### What is needed
Transcribe all the data below exactly, leaving its pictures out.

•••••

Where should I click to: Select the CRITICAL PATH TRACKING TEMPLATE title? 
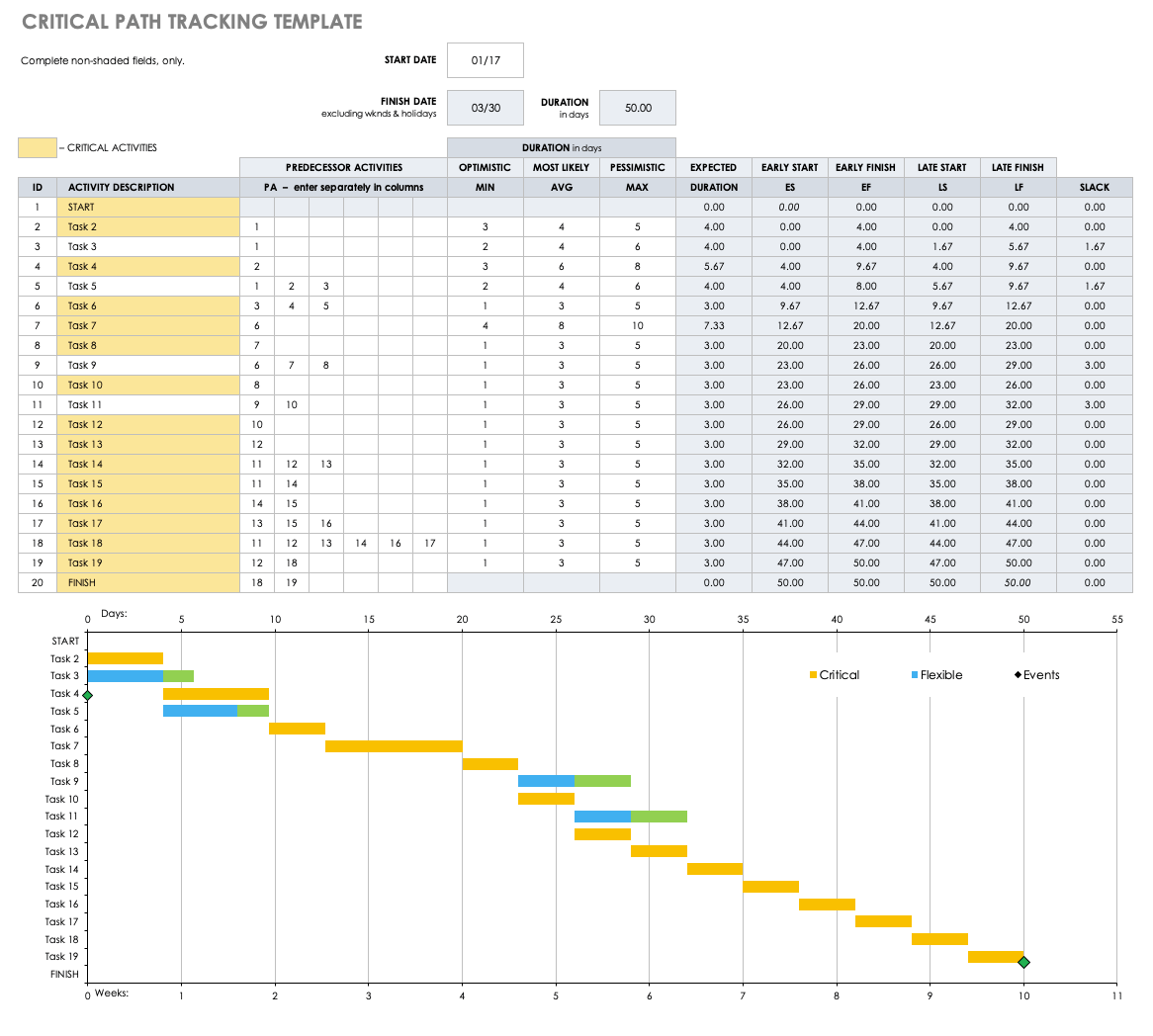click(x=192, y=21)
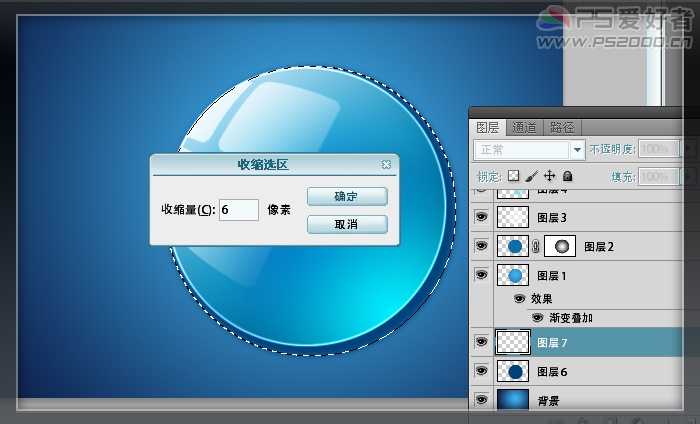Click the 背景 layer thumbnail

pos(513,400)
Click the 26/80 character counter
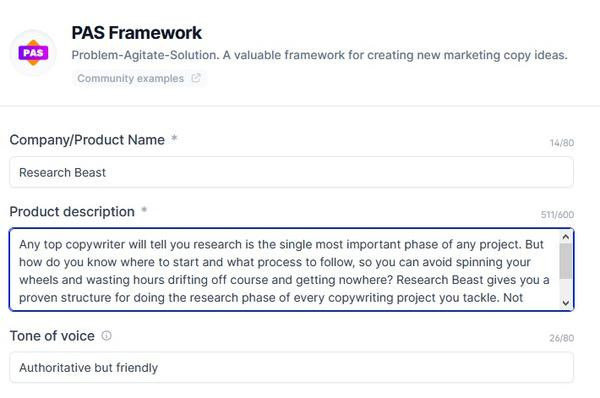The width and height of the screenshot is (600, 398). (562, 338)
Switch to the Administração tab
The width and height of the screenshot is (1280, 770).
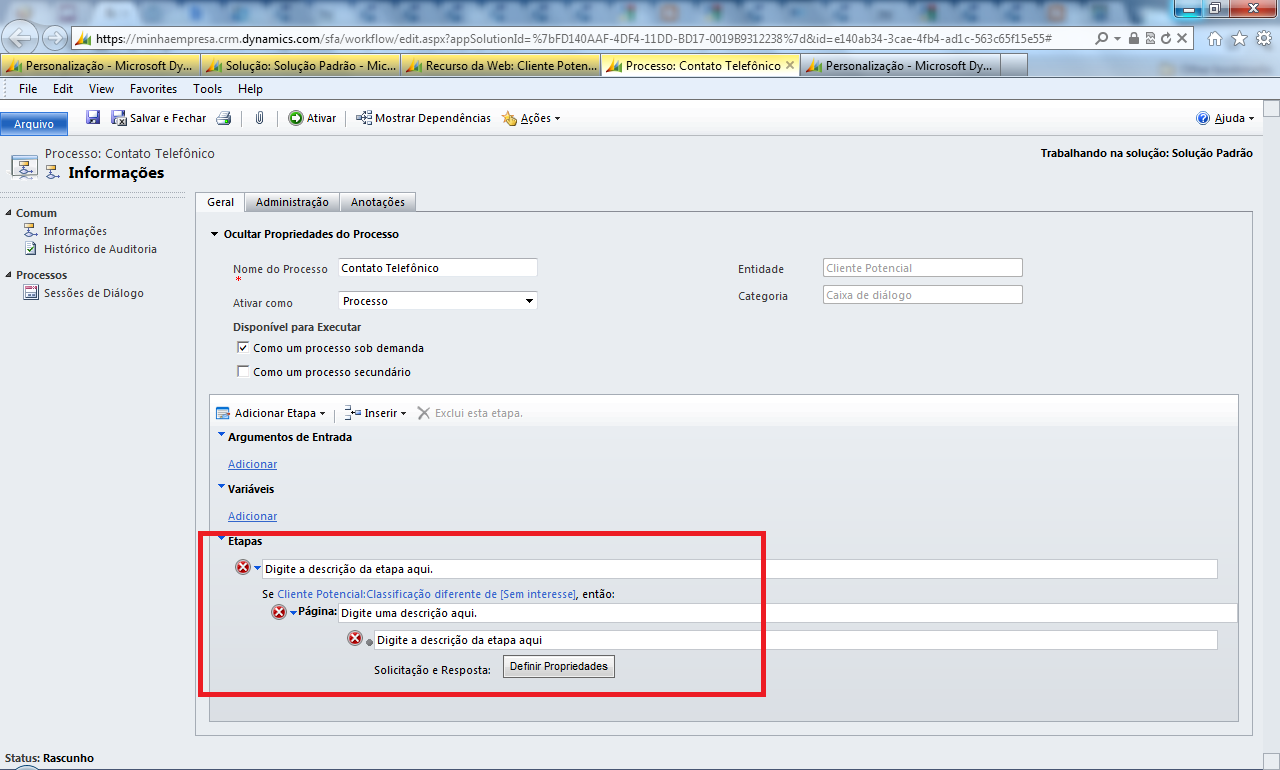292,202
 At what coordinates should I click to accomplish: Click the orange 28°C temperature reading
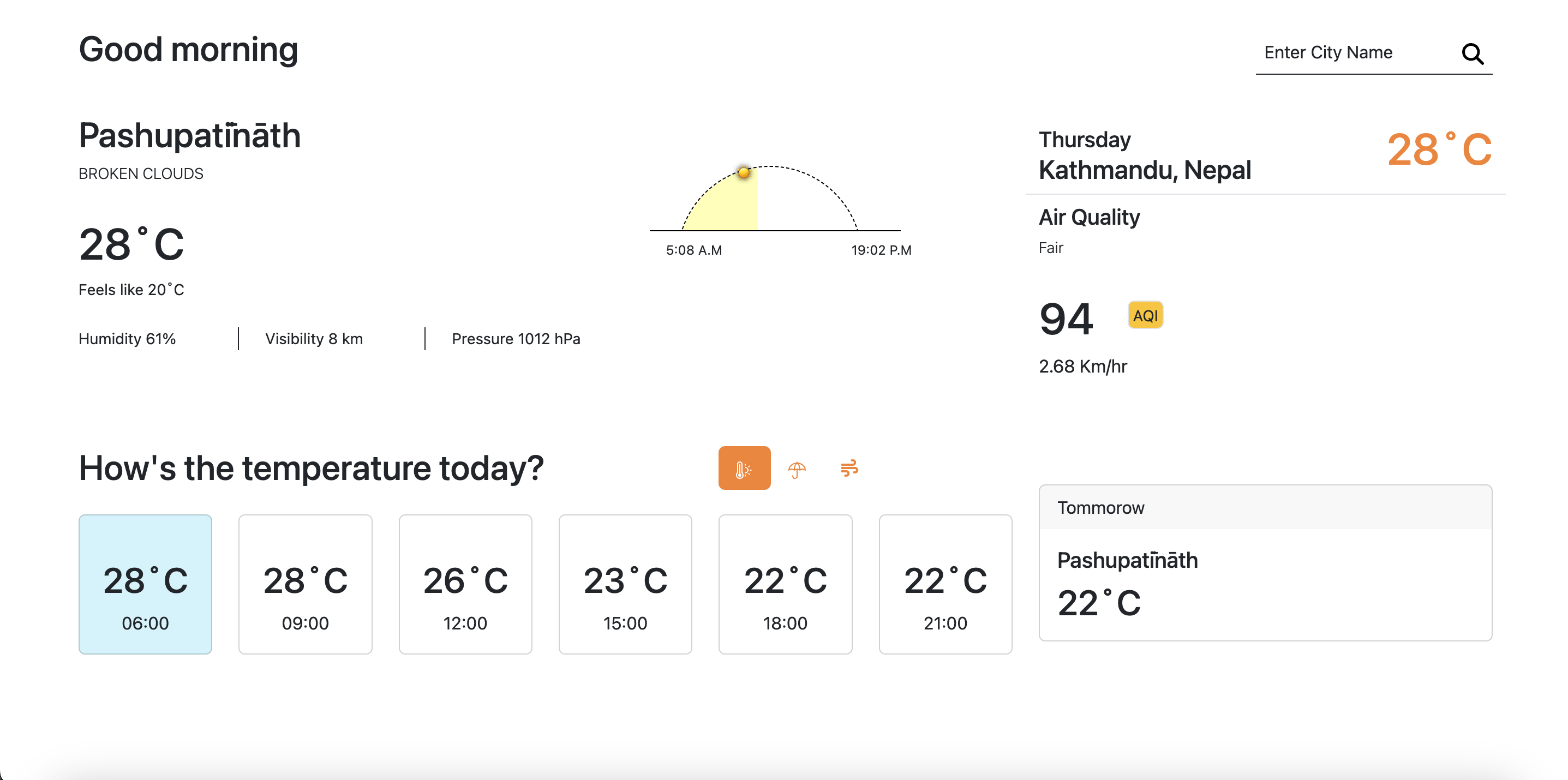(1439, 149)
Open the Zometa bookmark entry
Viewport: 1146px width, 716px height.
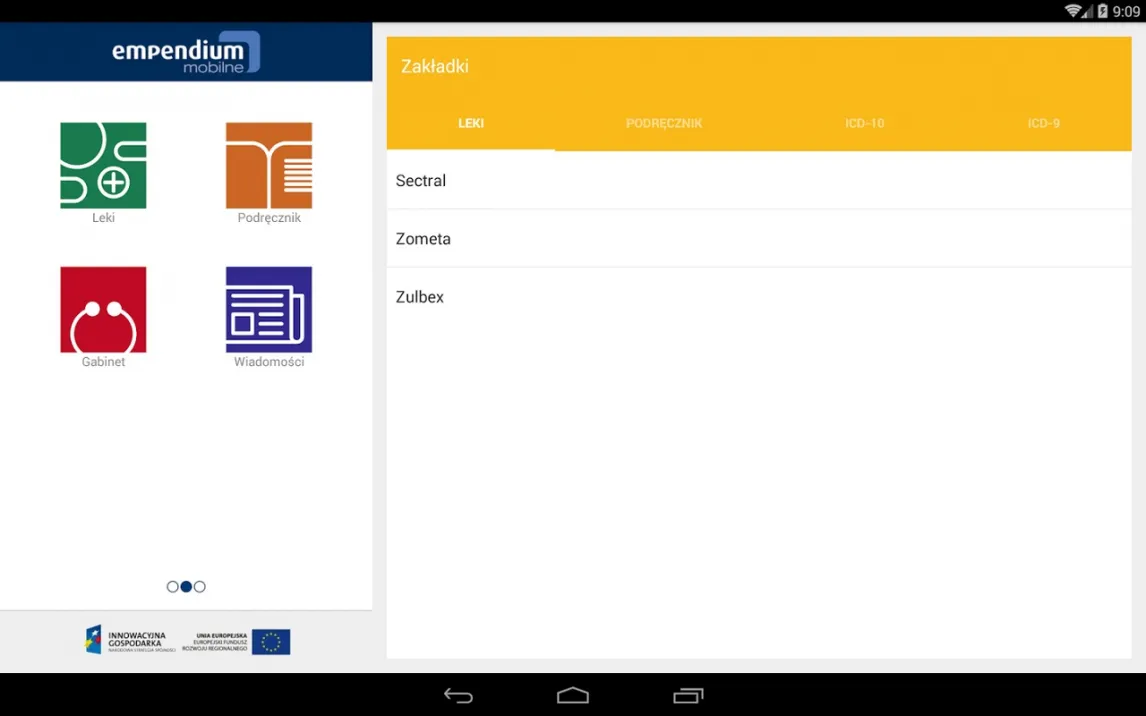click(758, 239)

•••••

### Task result
Where should I click to: Select the CRITICAL PATH TRACKING TEMPLATE title? 
click(x=192, y=21)
Click the 背景 layer thumbnail

pos(513,400)
Click the 26/80 character counter
The width and height of the screenshot is (600, 398). (562, 338)
Switch to the Administração tab
The width and height of the screenshot is (1280, 770).
292,202
 At what coordinates should I click to accomplish: Click the orange 28°C temperature reading
(1439, 149)
Open the Zometa bookmark entry
Viewport: 1146px width, 716px height.
click(758, 239)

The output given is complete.